Defining macros on a card
Macros are defined under uix.macros in the card configuration. A macro without returns renders its template inline as a string — use this when you want to substitute a text value (such as a CSS color or icon name) directly into the template:
type: tile
entity: light.living_room
uix:
macros:
state_color:
params:
- entity_id
- name: color_on
default: "'yellow'"
- name: color_off
default: "'gray'"
template: "{{ color_on if is_state(entity_id, 'on') else color_off }}"
style: |
ha-card {
background: {{ state_color(config.entity) }};
}
Each macro entry supports the following keys:
| Key | Required | Description |
|---|---|---|
template |
Yes | The Jinja2 template body of the macro. |
params |
No | A list of parameters the macro accepts. Each entry is either a plain string (parameter name) or a mapping with name and default keys (see below). |
returns |
No | Set to true to make the macro callable as a function using Home Assistant's as_function filter. When true, use {%- do returns(<value>) -%} inside the template to return a typed value (boolean, number, etc.). |
Each item in params can be either:
- A plain string — just the parameter name:
- entity_id - A mapping with
nameanddefault— the parameter name and its Jinja2 default expression:
params:
- entity_id
- name: color_on
default: "'yellow'"
- name: color_off
default: "'gray'"
This generates the following Jinja2 macro signature:
{% macro state_color(entity_id, color_on = 'yellow', color_off = 'gray') %}
{{ color_on if is_state(entity_id, 'on') else color_off }}
{% endmacro %}
The default value is injected verbatim as a Jinja2 expression. Quote string values with single quotes inside the YAML string (e.g. "'yellow'").
Macros with returns
When a macro renders inline (no returns), its output is always a string — even {{ is_state(entity_id, "on") }} produces the string "True" or "False", and any non-empty string is truthy in Jinja2. To return an actual boolean or numeric value that behaves correctly in conditionals and comparisons, use returns: true.

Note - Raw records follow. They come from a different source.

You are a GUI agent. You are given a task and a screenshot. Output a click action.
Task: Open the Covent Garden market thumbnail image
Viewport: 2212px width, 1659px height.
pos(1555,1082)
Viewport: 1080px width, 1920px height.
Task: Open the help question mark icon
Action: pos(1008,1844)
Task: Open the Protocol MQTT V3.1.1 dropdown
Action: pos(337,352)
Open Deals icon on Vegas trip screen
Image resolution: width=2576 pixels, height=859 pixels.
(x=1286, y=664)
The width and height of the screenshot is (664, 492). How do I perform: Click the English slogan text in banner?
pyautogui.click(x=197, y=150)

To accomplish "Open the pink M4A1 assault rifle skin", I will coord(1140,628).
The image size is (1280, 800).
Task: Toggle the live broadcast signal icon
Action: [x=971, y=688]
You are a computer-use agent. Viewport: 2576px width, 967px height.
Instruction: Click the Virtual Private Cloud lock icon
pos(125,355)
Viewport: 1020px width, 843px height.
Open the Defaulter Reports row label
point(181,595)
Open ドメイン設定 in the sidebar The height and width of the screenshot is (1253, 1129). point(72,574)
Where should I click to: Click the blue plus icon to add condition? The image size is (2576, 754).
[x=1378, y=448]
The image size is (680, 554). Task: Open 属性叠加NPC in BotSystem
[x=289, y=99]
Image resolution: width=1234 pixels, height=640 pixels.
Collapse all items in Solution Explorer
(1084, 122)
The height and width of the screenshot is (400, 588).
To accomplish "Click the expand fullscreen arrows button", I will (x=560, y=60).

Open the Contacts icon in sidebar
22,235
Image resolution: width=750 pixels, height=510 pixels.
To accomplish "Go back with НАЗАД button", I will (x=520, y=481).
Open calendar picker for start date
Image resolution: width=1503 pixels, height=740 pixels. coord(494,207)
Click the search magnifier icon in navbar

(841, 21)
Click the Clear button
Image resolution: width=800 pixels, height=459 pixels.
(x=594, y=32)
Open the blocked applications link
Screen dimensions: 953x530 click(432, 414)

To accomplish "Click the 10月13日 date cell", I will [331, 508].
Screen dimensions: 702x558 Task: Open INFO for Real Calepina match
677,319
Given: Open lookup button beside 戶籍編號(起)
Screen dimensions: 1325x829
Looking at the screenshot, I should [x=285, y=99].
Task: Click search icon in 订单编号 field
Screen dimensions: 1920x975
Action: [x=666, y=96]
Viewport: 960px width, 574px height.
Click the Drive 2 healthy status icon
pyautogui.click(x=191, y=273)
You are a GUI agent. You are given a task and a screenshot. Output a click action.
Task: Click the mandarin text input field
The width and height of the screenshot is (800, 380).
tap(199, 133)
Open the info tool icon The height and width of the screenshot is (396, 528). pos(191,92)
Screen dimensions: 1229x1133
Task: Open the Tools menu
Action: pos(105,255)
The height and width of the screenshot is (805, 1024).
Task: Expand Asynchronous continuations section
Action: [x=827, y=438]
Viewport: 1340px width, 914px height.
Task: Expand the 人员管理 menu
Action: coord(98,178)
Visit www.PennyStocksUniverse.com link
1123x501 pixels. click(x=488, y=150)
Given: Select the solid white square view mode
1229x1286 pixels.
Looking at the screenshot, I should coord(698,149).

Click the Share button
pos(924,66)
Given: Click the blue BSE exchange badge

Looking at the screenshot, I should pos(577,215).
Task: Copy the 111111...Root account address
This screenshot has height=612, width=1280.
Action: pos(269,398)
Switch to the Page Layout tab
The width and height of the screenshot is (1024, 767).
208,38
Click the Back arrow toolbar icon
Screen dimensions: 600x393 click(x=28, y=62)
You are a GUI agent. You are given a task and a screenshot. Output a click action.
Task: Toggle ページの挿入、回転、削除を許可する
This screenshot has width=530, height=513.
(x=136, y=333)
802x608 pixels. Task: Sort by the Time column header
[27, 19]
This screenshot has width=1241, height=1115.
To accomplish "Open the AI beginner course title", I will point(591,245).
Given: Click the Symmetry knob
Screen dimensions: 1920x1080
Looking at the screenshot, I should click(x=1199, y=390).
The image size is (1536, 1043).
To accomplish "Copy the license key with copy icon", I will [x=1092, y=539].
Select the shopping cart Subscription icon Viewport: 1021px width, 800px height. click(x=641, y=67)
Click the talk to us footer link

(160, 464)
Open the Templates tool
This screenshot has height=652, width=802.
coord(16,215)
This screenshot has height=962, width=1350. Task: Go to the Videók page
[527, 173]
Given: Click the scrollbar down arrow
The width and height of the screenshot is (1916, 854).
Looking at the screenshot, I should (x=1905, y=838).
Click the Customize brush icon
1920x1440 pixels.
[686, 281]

When returns: true, the macro follows Home Assistant's as_function convention: the macro is internally named macro_<name> with returns added as its last parameter, then exposed as <name> via the as_function filter. The returns callable is injected automatically when the macro is invoked as a function:
type: tile
entity: light.living_room
uix:
macros:
is_on:
params:
- entity_id
returns: true
template: "{%- do returns(is_state(entity_id, 'on')) -%}"
style: |
ha-card {
--tile-color: {{ 'yellow' if is_on(config.entity) else 'gray' }};
}
This generates the following Jinja2 block that is prepended to every template:
{% macro macro_is_on(entity_id, returns) %}
{%- do returns(is_state(entity_id, 'on')) -%}
{% endmacro %}
{% set is_on = macro_is_on | as_function %}
Importing macros from custom template files
In addition to defining macros inline, you can import macros from Home Assistant reusable templates stored in /config/custom_templates/*.jinja. To do this, set the macro entry's value to the filename (a plain string) instead of a macro definition object:
type: tile
entity: light.living_room
uix:
macros:
state_color: "my_macros.jinja"
style: |
ha-card {
background: {{ state_color(config.entity) }};
}
This generates the following import statement that is prepended to every template:
{% from 'my_macros.jinja' import state_color %}
The macro state_color must be defined in /config/custom_templates/my_macros.jinja. Each entry in macros imports its own named macro, so you can import multiple macros from the same or different files:
uix:
macros:
state_color: "my_macros.jinja"
is_on: "my_macros.jinja"
format_date: "utils.jinja"
Using template file macros
All template files must have the .jinja extension and be less than 5MiB. Templates in the /config/custom_template folder will be loaded at Home Assistant startup. To reload the templates without restarting Home Assistant, invoke the homeassistant.reload_custom_templates action.
Inline and file-import macros can be freely mixed within the same card.
Theme macros
Macros can also be defined in a theme so they are available to all cards that use it. See Themes - Macros for details.
Card-level macros take precedence over theme macros of the same name, allowing individual cards to override theme-defined macros.